Slol- Yes! Exactly! It's an attack on the very idea that thinking can produce correct answers -- that there's any point in valuing the intellect as a tool for making contact with reality.
It is not something I'm willing to compromise on even if it makes some people happy -- their counterparts manage to suck it up and deal with a school system that doesn't teach nonsense in every other industrialized country in the world. I don't see why we have to be the ones who give in.
43: SloL, I think you're getting at something really important there. Why am I so mad right now? Because I think that ID is a microcosm of the attitude that you can ignore facts that don't support your world view--the attitude that, I think, is doing its best to wreck our country. The same attitude exemplified by those who think that U.S. prison camps are all about the Lemon Chicken.
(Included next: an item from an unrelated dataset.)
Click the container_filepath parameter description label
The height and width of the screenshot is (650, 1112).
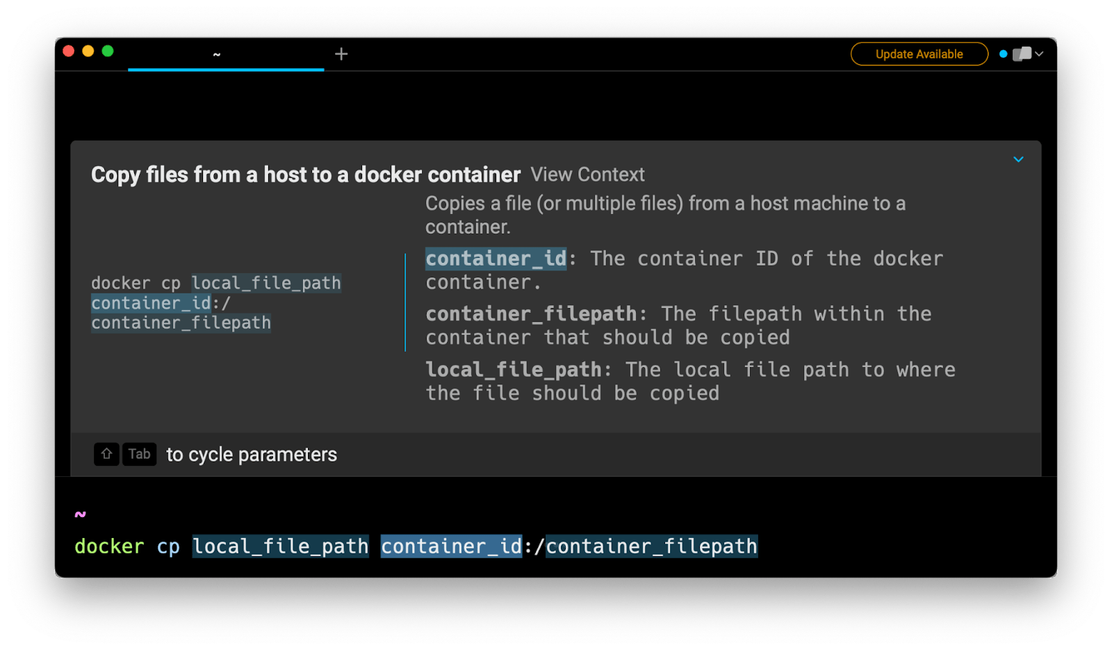(x=531, y=314)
(Though I have to object to the formulation that scientific truths are available to you personally. Everyone has to get most of their scientific truths from someone else--just like we all have to get facts about politics from reporters. The trick is knowing the difference between real scientists and junkscience.org as sources, and between FOX news and Unfogged.)
I think that's why I found Hanna Rosin's article about Patrick Henry College so disturbing. You have conservative Christian parents home-schooling their kids and sending them to a particular college, it seems specifically so their views will be set before they're exposed to dissenting viewpoints (though the history teacher at PHC seems to be trying to stir them up a bit). In a liberal polity can we object to this? But isn't it going to create a market failure in the marketplace of ideas?
I don't see why the God of the gaps is more harmful than another false theory.
Because if you truly believe that God, with His divine authority, reigns in this particular gap, then you wouldn't feel the need to pursue, or might even feel barred from, an investigation of it, lest you trespass on divine turf. God's word is, well, Holy Writ. But just because Ike Newton says it's so don't make it so.
in the the small God version of ID we simply have a failure of information
No, we have the insertion of divinity where we should have a failure of information.
"We don't know how this happens" is where science starts. "God makes it happen" is where science stops.
I do think ID is not just about questioning the authority of science, but a wider questioning of authority and expertise in general (in the Schiavo case the judges were questioned too, not just doctors).
By the way, slol, do you remember the Thomas Haskell essay where he talks about how he agrees with evolution because he agrees with (I think he even says defers to the expertise of) biologists, not because he's evaluated the evidence for himself?
48: But Newtonian mechanics was a false scientific theory. It lived and died by the scientific method. ID doesn't--it lives by its ideological support among non-scientists. (I'm not endorsing the "all ID equally bad" thesis, definitely endorsing "all ID bad.")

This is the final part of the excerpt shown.